Alexandra stared at the embers and watched the flames dance and flicker until she heard a voice.
“Would you like a story?”
“Absolutely!” They had never asked her before. Usually she resorted to eavesdropping on their conversations and hoping that they forgot she was in the room as they talked.
“Gods remember that thrice damned battle in that forest, what was it called again?”
“Olympos, if I recall.” Petros took a swig of the wine jug.
“Right, what a disaster that campaign was. We knew the Shahzad army had passed through the area so what does the Legatus do? Orders the whole Legion into the forest after them.” Caius laughed as he took the jug and swigged.
“Aye, an upstart Noble trying to please daddy. He didn’t have a lick of sense about him.”
“He was a spoiled cun—“
“Conniving Brat. A spoiled conniving brat. As I was sayin’, so there we were, barely able to muster up a proper formation when suddenly the Legatus gets cold feet and runs, I mean, he just drops his sword and runs in the thick of it.”
Alexandra stared at them, grinning from ear to ear as her father burst into laughter, Caius slapping his knee as she watched.
“Could you imagine the sight of it? Our fearless leader up and deserts the entire legion because he thinks he’s properly mucked things up and that the entire Shahzad Army is closing on us. So this noble—this man cries that his life is too valuable and flees.”
“Left us to die, s’more like it.”
“Quite right, Brother. Anyways, your father over here manages to muster our company together. We fight a retreating action through this forest while the Shahzad army keeps hurling everything at us. Shield by shield we made them pay for every inch of ground they took.”
Caius’ face had turned grim and Alexandra could see it, the laughter fading as he took the longest swig of wine she had seen.
“A lot of good men died in that battle, Alexandra. For what? Some stupid Noble who didn’t know better, that’s what.”
She watched as he slumped back, his features sunken and sullen as the thought of friends lost mingled in his mind.
“Only person you can trust is the one at your side, your brothers and sisters fighting and bleeding beside you, remember that. Outsider’s don’t give a shit about folk like us.”

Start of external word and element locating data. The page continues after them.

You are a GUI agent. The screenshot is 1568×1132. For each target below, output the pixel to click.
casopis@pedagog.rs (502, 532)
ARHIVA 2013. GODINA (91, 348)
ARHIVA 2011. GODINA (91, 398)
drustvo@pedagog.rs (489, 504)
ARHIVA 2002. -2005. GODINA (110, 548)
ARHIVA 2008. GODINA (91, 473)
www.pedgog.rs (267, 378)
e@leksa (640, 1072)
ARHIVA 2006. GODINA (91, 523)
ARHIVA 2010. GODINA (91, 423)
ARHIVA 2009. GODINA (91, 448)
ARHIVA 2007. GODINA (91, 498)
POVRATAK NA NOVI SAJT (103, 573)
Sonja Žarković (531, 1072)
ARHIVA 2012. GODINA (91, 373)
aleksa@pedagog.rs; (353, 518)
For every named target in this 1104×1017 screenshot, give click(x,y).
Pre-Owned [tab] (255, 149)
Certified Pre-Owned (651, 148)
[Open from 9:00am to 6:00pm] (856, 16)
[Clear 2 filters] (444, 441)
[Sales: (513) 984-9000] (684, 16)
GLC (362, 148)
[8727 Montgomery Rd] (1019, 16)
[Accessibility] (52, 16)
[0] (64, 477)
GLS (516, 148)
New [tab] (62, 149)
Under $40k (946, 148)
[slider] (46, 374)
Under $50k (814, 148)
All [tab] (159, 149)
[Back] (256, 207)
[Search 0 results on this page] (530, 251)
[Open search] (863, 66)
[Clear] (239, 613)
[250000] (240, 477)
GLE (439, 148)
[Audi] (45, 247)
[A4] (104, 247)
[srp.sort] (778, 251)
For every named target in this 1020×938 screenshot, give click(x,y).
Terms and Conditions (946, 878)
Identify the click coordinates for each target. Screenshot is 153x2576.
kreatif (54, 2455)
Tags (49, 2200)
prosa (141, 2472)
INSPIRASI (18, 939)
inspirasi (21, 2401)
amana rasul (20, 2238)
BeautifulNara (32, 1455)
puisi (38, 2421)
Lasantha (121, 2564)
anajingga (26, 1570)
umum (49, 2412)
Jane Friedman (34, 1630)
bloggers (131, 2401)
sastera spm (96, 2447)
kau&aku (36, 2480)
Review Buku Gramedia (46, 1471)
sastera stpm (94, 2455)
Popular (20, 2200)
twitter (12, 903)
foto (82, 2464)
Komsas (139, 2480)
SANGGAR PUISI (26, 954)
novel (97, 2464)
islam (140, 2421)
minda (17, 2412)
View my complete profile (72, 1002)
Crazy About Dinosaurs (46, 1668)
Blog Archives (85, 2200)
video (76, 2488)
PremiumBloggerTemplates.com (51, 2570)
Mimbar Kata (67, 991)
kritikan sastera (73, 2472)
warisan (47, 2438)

“Brother, the hour is growing late.”
Alexandra had never been happier to hear her father put an end to a story. It was a somber reminder of the reality they had lived in. There wasn’t a soul from Arkadia that could say they hadn’t lost someone in the war. Caius was no exception. Friends he had grown up with, dead before his eyes. She couldn’t imagine what that must have felt like.
“Time for sleep, Alexandra. We leave in the morning.”
She rose to her feet, a glance cast over her shoulder one last time as Petros drew closer to Caius.
“Good night, Uncle.”
Caius raised his head and allowed her to see the sadness in his eyes for a brief moment as he nodded. He wore a mask of jovial fun, but in reality, Caius was just as broken as Father. She slunk off to bed, unable to shake the strange feeling that had befallen her.